● WHAT IS ASKED
a - In the essay on turning 50, copy the passage that begins at the words "You therefore need" and ends after the words "again for friends.".
b - Answer these questions from the essay on turning 50:
(i) What is the median age of an incoming US senator, according to the quote from Rebecca Roache?
(ii) In most studies of happiness, when does life satisfaction bottom out?
(iii) What two things does the writer hope to do as a Plan B?

Turning 50 a wretched, weighty yet wise business
A50-year-old friend recently returned shocked from his highschool reunion. People had aged so badly he had recognised nobody. He couldn’t even cheer himself with competitive ageing
— the involuntary sense of triumph when peers have declined — because nobody recognised him either.
“We’re dying,” he reported back. “I used to joke that 50 was half-time, but now I realise we’re almost done.”
I turn 50 next week. I feel overwhelmed by luck at having made it, when several peers haven’t. But how to make sense of reaching the fifth floor? I have been doing the reading and questioning my contemporaries.
It’s a demanding age. Often 50 is a career peak: the point when you are experienced but not yet visibly falling apart.
“The median age of an incoming US senator is 51, the average age of a British MP is 50, and the average age of a CEO in Fortune 500 and S&P 500 companies is 53,” writes Rebecca Roache of Royal Holloway, University of London.
In families too, we are the responsible generation. Jenny Joseph’s much-loved poem
Warning (“When I am an old woman I shall wear purple”), includes this lesser-known verse about middle age:
“But now we must have clothes that keep us dry
And pay our rent and not swear in the street
And set a good example for the children.
We must have friends to dinner and read the papers.”
Perhaps it’s the mix of responsibility and physical decline that makes this a generally unhappy age. In most studies of happiness, life satisfaction bottoms out in the early fifties.
But soon we’ll shed responsibility. Already our children can make their own breakfasts. Next we’ll be ousted at work. Average earnings for college-educated US men peak at 53, says compensationresearch firm PayScale.
One successful friend now accepts almost all offers of work (and the concomitant exhaustion), given the statistical probability that within five years he’ll be out of fashion. Workers over 50 are written off as tired and uninventive.
You therefore need a Plan B: how to fill your life and maintain self-esteem after being canned? I hope to write books, and have time again for friends.

● DATA RECORDS
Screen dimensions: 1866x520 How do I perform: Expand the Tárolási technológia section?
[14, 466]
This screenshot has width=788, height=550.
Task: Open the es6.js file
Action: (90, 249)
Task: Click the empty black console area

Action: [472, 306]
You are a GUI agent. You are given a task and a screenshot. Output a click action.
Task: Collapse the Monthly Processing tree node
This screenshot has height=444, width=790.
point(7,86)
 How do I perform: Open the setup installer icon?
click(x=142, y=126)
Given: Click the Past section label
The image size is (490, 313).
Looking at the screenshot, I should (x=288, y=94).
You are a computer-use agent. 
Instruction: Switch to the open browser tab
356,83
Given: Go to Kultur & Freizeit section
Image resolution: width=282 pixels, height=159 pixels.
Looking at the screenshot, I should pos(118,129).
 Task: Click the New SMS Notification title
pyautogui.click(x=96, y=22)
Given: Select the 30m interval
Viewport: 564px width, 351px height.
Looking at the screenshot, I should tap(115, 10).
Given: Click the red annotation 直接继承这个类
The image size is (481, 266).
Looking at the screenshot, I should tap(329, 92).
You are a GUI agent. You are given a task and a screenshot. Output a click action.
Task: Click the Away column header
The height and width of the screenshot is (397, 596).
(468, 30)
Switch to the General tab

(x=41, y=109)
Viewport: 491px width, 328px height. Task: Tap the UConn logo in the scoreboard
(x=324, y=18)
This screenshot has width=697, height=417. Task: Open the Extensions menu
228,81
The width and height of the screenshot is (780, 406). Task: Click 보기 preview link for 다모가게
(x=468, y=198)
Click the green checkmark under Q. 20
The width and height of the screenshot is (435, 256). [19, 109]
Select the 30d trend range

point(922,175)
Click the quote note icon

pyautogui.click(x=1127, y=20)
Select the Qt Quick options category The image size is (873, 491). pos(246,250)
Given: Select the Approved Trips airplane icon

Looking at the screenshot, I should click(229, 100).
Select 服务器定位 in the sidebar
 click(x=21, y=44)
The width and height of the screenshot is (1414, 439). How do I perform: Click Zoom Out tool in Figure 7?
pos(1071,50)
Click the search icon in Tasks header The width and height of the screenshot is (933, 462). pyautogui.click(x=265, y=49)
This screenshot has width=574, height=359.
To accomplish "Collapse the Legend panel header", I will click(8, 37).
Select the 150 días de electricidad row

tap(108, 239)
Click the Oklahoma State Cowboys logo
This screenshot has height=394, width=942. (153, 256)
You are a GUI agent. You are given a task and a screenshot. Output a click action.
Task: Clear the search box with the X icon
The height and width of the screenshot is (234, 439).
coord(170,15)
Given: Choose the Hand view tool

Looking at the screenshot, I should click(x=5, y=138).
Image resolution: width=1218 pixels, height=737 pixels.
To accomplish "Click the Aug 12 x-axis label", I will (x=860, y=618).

● TASK-BY-TASK ANSWERS
a -
You therefore need a Plan B: how to fill your life and maintain self-esteem after being canned? I hope to write books, and have time again for friends.

b -
(i) 51
(ii) In the early fifties
(iii) Write books and have time again for friends